After working with all of this Olympia oyster genome sequencing data, I remembered that we had an old, singular PacBio SMRT cell file (from June 2013). This file didn’t seem to be included in any recent assemblies of Sean’s or mine. This is most likely because we have it in the PacBio H5 format and not in FASTQ.

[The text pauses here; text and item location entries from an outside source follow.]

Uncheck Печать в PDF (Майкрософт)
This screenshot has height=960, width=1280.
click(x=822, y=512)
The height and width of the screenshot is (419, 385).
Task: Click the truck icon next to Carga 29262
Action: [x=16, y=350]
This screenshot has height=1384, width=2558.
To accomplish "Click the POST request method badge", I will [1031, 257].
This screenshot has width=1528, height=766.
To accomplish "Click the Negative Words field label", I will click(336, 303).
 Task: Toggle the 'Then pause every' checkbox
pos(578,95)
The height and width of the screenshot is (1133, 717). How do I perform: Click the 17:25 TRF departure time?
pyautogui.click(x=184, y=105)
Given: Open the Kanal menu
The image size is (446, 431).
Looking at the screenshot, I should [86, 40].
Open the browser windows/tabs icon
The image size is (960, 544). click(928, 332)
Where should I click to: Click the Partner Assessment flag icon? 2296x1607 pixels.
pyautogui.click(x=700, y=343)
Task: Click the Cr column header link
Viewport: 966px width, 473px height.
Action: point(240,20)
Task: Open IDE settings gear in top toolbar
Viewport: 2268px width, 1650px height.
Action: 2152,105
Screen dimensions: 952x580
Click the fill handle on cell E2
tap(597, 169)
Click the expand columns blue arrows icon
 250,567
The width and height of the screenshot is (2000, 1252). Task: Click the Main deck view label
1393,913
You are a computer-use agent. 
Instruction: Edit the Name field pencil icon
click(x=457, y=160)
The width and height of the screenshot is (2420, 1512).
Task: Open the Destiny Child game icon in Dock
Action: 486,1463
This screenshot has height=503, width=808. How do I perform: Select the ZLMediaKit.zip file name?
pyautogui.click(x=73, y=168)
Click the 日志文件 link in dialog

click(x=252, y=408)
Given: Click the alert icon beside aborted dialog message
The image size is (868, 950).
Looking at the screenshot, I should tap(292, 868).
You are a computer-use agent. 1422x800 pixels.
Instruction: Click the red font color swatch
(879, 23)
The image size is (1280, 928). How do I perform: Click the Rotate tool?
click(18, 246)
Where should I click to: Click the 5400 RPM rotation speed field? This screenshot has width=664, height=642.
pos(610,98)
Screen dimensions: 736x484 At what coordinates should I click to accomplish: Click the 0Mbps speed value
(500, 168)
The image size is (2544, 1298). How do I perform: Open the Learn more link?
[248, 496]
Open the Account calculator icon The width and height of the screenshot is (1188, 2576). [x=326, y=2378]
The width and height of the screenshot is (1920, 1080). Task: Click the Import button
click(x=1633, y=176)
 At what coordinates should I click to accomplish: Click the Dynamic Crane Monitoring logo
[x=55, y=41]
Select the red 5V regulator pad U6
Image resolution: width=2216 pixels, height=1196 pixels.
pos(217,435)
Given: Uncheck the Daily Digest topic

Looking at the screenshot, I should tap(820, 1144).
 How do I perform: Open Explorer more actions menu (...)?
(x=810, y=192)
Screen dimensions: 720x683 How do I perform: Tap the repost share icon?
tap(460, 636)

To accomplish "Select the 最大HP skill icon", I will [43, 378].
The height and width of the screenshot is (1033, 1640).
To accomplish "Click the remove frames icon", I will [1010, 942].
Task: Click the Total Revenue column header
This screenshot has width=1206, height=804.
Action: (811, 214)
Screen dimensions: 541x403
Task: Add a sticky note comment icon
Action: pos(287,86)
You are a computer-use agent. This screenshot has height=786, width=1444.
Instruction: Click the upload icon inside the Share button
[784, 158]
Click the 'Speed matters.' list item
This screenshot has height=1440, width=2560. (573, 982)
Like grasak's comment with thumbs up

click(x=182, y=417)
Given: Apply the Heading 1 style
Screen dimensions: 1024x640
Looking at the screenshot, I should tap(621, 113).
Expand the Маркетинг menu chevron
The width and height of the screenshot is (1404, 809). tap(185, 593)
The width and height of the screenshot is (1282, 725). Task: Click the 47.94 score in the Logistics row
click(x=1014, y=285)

I installed PacBio’s pbh5tools on my computer (swoose), converted the file and moved it to owl/nightingales/O_lurida
<code>python bash5tools.py /mnt/owl/nightingales/O_lurida/m130619_081336_42134_c100525122550000001823081109281326_s1_p0.bas.h5 --outType fastq </code>
I generated an MD5 checksum and appended to the checksums.md5
file in /owl/nightingales/O_lurida using the following command:
<code>md5sum m130619_081336_42134_c100525122550000001823081109281326_s1_p0.fastq | awk '{print $2 " = " $1}' >> checksums.md5</code>
The command above pipes the output to awk to format the output to match the existing format of the checksums.md5
file (i.e. filename = hash).
I’ve also updated our [Nightingales spreadsheet (Google Sheet)(https://docs.google.com/spreadsheets/d/1_XqIOPVHSBVGscnjzDSWUeRL7HUHXfaHxVzec-I-8Xk/edit?usp=sharing) to reflect this.
Will generate updated PacBio assemblies with Canu and/or Racon.